Our brains and bodies didn’t evolve to do what we do now, like blowing glass or choreographing ballet. The fact that they can do those things but not others is because the culture taps existing brain structures to their specific uses, activating a subset of our latent talents. Other cultures in other worlds may have induced other cultures.
Wagner places many things in this category: linear algebra, the law of conservation of energy, a cure for scurvy, the paintings of Van Gogh and Vermeer, the poetry of Dickinson and Keats, and the compositions of Johann Sebastian Bach. . And, surprisingly, ironically, even the wheels. These weren’t “successes” (which Wagner defines as gaining a place in the historical record) when they were first generated, but they became successful only after the world caught up. Innovations such as the cure for scurvy and the wheel were discovered repeatedly in different times and places until they reached the right time and place to take root and make an impact.
In some ways they are similar to C4 photosynthesis. C4 photosynthesis evolved in grasses long before atmospheric carbon dioxide levels were low enough to be beneficial.
Sleeping Beauty: The Mysteries of Nature’s Sleeping Innovations and…
Wagner also argues that analogies themselves are Sleeping Beauty, and that the brain’s ability to connect seemingly unrelated concepts “helps explain why our culture is so rife with innovation.” He uses analogies and metaphors as indicators of the human ability to think abstractly, the ability to connect things in the brain that are clearly unrelated in reality, such as comparing love to a journey. He wrote that these Sleeping Beauty “are hidden relationships between objects.” Such relationships remain dormant until we discover the analogies and metaphors that reveal them to us…these relationships remain hidden and until the circuits of the brain reveal them to us. is not accessible. ” For example, until someone comes up with.
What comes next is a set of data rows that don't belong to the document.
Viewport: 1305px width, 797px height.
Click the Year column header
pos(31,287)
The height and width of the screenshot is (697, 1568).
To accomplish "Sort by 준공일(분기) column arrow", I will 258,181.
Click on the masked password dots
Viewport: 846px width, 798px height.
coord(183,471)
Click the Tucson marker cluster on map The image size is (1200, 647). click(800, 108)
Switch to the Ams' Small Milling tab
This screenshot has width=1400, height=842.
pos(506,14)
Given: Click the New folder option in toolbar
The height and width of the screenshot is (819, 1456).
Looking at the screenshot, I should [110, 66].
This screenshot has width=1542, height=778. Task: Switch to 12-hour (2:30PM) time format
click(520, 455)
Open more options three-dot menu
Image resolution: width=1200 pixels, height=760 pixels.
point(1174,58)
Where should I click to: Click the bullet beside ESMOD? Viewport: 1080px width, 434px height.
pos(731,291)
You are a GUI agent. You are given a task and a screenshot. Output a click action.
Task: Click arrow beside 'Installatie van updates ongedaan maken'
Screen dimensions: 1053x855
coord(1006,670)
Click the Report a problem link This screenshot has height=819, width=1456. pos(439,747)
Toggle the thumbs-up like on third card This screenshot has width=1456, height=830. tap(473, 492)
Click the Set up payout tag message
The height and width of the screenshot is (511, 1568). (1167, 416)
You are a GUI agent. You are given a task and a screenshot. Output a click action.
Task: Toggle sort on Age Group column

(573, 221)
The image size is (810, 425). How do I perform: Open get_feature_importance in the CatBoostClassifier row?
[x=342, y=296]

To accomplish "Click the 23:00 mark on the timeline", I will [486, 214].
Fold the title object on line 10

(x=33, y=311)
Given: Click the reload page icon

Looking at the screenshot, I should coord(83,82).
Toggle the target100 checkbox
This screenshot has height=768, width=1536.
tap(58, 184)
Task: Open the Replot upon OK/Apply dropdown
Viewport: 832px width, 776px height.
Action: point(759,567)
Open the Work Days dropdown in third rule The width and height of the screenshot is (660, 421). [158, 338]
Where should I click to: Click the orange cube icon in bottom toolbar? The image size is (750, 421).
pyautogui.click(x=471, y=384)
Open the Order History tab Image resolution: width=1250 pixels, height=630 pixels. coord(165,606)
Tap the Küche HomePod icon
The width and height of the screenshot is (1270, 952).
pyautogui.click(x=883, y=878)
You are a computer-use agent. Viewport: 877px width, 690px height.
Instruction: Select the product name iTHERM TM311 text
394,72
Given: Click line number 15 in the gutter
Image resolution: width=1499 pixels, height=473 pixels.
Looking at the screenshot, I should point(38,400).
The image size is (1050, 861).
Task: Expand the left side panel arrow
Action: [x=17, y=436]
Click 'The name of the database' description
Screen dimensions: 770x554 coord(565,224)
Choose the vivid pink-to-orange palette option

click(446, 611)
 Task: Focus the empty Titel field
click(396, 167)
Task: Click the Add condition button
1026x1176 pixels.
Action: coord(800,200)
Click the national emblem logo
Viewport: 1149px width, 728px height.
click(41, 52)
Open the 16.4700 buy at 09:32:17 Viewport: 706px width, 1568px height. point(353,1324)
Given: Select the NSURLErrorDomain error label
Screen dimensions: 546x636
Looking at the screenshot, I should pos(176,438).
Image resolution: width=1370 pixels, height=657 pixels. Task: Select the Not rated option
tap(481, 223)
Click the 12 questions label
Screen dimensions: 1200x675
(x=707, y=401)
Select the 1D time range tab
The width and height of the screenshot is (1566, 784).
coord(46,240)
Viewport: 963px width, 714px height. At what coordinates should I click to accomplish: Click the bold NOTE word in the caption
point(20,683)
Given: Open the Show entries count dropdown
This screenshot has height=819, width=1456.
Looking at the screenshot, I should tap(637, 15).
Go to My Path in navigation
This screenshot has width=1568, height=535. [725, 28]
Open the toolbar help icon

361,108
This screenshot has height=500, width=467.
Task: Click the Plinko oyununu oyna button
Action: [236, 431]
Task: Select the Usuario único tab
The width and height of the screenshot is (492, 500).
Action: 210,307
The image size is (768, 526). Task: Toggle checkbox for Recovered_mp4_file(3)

This seems unreasonable. Linear algebra must await the development of techniques that demonstrate its worth, and so it is natural that there will be a period of dormancy. But analogues and works of art, unlike laws of nature and biological properties, do not exist outside of their creators. Applying evolutionary principles designed to explain biological traits and diversity to ideas and behaviors gives them an external reality, independence and inevitability that is not present in phenotypes.
Wagner concludes with advice for aspiring innovators to increase the chances of their innovation being successfully embedded in history. Jonathan Strange He did so when he built a magic trail for Wellington’s soldiers in Spain. Alternatively, generate the environment required for successful creation. Maybe that’s the mark of true genius.